• [Task goal] Which lines in the data below contain the word "Cikk"? Pull each of them out.

• [Records for processing]
┄┄┄┄┄┄

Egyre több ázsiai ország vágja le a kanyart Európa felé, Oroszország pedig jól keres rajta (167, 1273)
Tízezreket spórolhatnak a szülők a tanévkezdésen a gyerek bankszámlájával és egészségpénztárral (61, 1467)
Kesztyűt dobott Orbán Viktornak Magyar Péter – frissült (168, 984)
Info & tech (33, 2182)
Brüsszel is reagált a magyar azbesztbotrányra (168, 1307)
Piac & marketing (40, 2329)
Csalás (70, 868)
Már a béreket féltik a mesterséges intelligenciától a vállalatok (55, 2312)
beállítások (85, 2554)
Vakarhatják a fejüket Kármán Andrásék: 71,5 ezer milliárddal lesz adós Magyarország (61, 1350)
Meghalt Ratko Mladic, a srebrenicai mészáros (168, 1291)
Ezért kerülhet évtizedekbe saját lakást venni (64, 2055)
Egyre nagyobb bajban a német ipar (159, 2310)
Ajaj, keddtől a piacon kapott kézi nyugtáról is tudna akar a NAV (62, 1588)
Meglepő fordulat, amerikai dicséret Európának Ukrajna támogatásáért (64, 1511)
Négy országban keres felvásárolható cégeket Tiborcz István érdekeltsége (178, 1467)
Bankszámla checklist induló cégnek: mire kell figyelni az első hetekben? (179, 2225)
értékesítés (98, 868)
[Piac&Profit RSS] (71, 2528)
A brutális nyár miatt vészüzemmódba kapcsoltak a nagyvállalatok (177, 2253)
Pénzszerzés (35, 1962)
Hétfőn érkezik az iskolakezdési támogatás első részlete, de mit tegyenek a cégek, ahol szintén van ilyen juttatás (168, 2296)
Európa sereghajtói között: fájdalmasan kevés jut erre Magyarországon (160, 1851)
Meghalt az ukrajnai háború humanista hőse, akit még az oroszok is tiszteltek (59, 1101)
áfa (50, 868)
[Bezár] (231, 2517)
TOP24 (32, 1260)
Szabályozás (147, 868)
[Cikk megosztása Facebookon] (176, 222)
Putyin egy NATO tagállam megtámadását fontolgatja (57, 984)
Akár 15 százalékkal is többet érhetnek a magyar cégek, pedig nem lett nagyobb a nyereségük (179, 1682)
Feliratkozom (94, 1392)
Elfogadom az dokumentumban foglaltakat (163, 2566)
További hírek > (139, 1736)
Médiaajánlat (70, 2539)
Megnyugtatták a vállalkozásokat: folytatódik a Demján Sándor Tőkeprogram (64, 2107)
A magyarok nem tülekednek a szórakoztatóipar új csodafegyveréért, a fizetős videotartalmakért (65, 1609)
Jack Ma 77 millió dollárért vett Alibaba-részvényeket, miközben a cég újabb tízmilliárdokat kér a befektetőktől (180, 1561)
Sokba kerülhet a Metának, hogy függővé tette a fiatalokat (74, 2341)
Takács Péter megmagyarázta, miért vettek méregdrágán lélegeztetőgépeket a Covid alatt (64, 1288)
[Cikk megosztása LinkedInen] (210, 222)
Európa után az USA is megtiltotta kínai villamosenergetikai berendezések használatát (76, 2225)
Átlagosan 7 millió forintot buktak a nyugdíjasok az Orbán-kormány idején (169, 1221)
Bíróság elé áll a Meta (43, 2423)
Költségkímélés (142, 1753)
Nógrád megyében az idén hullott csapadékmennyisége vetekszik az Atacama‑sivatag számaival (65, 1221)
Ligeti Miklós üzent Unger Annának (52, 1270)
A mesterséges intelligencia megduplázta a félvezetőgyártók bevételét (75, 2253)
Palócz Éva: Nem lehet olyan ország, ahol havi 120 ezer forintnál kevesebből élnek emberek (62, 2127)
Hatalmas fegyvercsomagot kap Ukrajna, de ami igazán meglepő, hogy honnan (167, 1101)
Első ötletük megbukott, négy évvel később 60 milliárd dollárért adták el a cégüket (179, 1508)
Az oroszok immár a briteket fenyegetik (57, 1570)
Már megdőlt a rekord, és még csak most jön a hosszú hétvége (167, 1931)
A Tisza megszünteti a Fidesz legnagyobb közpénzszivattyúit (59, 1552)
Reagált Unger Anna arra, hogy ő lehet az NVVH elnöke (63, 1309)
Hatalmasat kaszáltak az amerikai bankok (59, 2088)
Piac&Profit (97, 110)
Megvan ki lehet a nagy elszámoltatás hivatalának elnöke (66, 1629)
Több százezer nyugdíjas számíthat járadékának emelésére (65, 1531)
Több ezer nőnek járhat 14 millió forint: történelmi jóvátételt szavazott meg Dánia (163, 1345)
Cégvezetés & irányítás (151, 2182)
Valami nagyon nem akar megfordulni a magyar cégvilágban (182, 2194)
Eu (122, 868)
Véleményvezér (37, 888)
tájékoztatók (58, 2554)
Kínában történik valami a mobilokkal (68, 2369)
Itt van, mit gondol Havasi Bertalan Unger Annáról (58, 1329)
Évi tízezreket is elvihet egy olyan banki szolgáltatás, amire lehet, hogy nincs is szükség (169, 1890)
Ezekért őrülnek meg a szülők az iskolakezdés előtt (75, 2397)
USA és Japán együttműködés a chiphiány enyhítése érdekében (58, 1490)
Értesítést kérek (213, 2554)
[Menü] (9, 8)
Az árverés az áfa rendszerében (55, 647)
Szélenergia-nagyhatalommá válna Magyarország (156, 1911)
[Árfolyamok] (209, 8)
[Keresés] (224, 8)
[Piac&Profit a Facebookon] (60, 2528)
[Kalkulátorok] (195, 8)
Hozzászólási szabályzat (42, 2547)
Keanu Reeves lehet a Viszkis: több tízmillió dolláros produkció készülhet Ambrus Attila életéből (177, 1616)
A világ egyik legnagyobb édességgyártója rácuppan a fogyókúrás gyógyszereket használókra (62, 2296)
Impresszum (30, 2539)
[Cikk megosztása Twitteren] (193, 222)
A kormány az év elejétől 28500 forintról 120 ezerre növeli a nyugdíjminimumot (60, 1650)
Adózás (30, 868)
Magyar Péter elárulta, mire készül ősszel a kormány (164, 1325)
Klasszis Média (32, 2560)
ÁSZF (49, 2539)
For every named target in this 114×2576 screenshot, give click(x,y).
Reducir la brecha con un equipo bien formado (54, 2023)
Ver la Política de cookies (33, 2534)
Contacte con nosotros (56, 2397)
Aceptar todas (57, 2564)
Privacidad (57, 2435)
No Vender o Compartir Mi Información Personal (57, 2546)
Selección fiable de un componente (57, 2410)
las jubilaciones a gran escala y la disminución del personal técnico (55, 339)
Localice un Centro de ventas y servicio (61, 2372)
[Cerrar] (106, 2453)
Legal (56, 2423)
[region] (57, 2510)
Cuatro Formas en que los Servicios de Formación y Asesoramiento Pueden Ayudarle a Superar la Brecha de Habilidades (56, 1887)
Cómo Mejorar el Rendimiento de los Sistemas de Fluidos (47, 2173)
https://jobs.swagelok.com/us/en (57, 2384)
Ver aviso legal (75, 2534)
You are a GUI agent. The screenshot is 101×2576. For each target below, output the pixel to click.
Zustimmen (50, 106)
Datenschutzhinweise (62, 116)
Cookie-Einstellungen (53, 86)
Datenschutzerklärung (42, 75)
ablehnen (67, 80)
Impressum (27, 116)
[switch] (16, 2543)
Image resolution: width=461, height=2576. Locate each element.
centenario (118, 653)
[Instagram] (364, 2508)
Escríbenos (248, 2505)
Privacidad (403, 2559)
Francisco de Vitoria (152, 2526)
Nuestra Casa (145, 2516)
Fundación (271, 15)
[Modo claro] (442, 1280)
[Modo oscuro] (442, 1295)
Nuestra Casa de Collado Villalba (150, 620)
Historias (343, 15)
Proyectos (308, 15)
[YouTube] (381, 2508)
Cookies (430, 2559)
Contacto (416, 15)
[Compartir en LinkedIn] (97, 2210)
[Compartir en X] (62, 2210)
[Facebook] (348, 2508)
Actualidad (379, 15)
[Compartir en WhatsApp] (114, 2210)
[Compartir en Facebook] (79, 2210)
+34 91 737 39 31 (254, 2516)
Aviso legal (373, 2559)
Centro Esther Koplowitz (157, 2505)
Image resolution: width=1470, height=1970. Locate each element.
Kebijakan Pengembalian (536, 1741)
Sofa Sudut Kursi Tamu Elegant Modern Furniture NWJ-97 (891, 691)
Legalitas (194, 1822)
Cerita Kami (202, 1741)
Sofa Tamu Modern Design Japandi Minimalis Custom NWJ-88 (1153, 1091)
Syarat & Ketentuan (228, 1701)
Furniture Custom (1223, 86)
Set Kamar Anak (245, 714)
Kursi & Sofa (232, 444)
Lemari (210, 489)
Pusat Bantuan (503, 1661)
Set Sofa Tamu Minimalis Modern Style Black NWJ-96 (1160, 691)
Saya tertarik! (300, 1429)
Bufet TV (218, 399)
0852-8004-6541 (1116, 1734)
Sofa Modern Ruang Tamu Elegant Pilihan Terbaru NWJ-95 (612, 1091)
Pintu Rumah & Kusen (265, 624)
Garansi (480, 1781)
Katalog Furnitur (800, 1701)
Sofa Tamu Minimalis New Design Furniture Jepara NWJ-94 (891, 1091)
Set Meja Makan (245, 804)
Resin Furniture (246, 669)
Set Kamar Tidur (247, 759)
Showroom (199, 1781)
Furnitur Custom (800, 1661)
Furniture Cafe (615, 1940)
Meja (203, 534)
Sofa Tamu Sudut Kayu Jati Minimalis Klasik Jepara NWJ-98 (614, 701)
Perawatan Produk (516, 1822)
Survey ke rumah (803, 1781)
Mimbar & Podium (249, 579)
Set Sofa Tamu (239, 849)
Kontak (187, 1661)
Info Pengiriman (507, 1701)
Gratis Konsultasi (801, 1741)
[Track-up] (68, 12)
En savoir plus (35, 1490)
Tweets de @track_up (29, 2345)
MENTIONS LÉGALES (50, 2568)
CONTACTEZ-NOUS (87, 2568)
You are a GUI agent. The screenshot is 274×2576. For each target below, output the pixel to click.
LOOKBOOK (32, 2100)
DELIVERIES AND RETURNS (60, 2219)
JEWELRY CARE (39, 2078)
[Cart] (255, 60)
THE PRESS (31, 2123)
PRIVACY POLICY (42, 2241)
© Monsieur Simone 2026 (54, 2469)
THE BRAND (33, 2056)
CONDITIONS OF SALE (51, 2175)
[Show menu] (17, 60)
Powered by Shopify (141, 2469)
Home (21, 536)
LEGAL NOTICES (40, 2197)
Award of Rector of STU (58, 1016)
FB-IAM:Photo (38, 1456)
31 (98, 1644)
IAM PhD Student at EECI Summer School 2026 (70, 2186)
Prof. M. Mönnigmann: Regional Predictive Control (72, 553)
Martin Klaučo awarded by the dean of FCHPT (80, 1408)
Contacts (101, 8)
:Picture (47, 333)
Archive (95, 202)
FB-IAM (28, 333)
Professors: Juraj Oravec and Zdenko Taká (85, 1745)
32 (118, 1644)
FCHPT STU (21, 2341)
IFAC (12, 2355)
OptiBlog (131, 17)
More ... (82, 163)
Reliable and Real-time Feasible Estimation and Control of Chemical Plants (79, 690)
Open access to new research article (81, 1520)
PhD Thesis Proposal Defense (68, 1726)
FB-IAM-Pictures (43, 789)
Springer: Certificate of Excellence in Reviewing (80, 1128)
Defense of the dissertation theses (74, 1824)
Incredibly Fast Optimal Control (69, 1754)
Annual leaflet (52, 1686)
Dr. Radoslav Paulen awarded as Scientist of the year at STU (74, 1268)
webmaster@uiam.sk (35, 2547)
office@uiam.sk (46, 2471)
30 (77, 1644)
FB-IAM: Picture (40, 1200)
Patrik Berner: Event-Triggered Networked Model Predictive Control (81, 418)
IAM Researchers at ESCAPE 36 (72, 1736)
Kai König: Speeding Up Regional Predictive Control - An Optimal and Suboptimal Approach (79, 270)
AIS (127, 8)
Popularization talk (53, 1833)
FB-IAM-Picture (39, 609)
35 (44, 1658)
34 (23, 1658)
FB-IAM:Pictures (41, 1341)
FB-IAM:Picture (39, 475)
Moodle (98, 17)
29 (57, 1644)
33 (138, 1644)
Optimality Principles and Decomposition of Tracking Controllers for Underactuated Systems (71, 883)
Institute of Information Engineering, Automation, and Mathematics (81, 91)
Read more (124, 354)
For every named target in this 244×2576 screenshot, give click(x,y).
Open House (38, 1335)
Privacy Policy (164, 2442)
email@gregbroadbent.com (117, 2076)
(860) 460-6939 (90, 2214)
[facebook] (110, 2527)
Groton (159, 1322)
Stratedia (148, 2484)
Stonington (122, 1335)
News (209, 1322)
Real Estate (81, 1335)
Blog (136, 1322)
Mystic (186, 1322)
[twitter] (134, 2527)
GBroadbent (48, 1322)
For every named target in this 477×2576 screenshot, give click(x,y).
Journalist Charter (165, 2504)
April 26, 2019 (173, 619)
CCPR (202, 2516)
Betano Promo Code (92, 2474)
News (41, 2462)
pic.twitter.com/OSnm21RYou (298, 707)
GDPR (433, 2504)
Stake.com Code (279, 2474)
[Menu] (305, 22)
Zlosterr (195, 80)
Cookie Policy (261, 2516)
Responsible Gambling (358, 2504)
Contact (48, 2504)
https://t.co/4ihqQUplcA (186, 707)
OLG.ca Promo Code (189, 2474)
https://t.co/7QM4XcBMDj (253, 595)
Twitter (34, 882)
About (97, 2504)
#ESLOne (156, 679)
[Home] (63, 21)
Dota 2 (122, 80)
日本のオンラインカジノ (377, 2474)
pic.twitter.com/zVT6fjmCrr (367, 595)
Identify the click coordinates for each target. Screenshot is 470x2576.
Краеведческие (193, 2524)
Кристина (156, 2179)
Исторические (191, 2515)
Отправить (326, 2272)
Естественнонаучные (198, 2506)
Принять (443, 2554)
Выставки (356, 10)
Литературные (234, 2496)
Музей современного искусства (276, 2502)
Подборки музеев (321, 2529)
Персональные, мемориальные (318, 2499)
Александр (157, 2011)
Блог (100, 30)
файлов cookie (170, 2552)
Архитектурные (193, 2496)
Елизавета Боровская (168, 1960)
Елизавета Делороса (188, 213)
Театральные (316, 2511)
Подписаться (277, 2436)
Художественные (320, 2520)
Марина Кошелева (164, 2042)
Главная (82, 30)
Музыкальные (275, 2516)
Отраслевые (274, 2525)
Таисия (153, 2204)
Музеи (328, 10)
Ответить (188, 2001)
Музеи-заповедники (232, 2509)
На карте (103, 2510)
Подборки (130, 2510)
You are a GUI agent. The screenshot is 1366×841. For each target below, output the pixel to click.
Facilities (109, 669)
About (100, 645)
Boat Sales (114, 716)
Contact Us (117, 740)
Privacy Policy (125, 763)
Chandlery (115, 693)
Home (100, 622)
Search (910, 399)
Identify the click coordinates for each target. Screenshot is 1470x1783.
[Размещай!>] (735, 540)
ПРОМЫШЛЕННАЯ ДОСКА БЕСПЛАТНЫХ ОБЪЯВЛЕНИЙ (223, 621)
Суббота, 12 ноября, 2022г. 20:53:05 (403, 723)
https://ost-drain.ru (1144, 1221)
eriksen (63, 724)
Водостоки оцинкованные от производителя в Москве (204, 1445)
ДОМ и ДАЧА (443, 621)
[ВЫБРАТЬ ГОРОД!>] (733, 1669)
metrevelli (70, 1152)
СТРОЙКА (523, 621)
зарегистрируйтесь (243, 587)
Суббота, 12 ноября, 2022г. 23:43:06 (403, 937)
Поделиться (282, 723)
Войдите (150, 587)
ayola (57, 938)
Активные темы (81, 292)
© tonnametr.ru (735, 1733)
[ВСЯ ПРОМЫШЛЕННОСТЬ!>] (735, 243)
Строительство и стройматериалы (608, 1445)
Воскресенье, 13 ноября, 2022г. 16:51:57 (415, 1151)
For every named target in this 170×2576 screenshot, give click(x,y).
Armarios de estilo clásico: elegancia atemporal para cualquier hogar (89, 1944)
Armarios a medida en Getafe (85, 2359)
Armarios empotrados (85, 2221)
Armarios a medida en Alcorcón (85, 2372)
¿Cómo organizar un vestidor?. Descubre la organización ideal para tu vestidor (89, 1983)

┄┄┄┄┄┄

• [Task response]
[Cikk megosztása Facebookon] (176, 222)
[Cikk megosztása LinkedInen] (210, 222)
[Cikk megosztása Twitteren] (193, 222)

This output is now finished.